Federation Test Harness
Local two-gateway federation test infrastructure for Mosaic Stack M3+.
This harness boots two real gateway instances (gateway-a, gateway-b) on a
shared Docker bridge network, each backed by its own Postgres (pgvector) +
Valkey, sharing a single Step-CA. It is the test bed for all M3+ federation
E2E tests.
Prerequisites
- Docker with Compose v2 (
docker compose version≥ 2.20) - pnpm (for running via repo scripts)
infra/step-ca/dev-passwordmust exist (copy frominfra/step-ca/dev-password.example)
Network Topology
Host machine
├── localhost:14001 → gateway-a (Server A — home / requesting)

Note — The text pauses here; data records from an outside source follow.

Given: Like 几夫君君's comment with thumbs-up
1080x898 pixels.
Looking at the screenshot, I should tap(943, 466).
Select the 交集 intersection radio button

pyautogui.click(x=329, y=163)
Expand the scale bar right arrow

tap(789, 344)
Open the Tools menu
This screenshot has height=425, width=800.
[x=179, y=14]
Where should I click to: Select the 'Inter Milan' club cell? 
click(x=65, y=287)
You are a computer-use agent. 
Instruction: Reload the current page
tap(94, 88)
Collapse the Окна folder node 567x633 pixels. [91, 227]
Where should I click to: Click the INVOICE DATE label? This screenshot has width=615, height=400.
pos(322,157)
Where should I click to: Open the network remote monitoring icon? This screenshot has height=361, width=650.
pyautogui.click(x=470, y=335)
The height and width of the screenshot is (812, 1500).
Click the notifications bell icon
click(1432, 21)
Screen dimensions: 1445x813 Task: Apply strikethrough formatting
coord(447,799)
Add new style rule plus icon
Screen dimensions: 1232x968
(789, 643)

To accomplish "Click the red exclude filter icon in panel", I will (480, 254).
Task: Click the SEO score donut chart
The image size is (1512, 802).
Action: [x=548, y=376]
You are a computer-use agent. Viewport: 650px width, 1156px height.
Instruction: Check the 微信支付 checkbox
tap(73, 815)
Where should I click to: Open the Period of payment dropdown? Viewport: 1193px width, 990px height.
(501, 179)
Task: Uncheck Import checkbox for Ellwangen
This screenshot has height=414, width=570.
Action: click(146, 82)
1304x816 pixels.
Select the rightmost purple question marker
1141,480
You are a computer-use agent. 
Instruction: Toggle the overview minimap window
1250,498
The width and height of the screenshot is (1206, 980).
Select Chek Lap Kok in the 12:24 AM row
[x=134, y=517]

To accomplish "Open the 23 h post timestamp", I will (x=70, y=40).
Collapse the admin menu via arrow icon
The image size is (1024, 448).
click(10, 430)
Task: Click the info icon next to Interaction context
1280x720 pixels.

├── localhost:14002 → gateway-b (Server B — work / serving)
├── localhost:15432 → postgres-a
├── localhost:15433 → postgres-b
├── localhost:16379 → valkey-a
├── localhost:16380 → valkey-b
└── localhost:19000 → step-ca (shared CA)
Docker network: fed-test-net (bridge)
gateway-a ←──── mTLS ────→ gateway-b
↘ ↗
step-ca
Ports are chosen to avoid collision with the base dev stack (5433, 6380, 14242, 9000).
Starting the Harness
# From repo root
docker compose -f tools/federation-harness/docker-compose.two-gateways.yml up -d
# Wait for all services to be healthy (~60-90s on first boot due to NestJS cold start)
docker compose -f tools/federation-harness/docker-compose.two-gateways.yml ps
Seeding Test Data
The seed script provisions three grant scope variants (A, B, C) and walks the full enrollment flow so Server A ends up with active peers pointing at Server B.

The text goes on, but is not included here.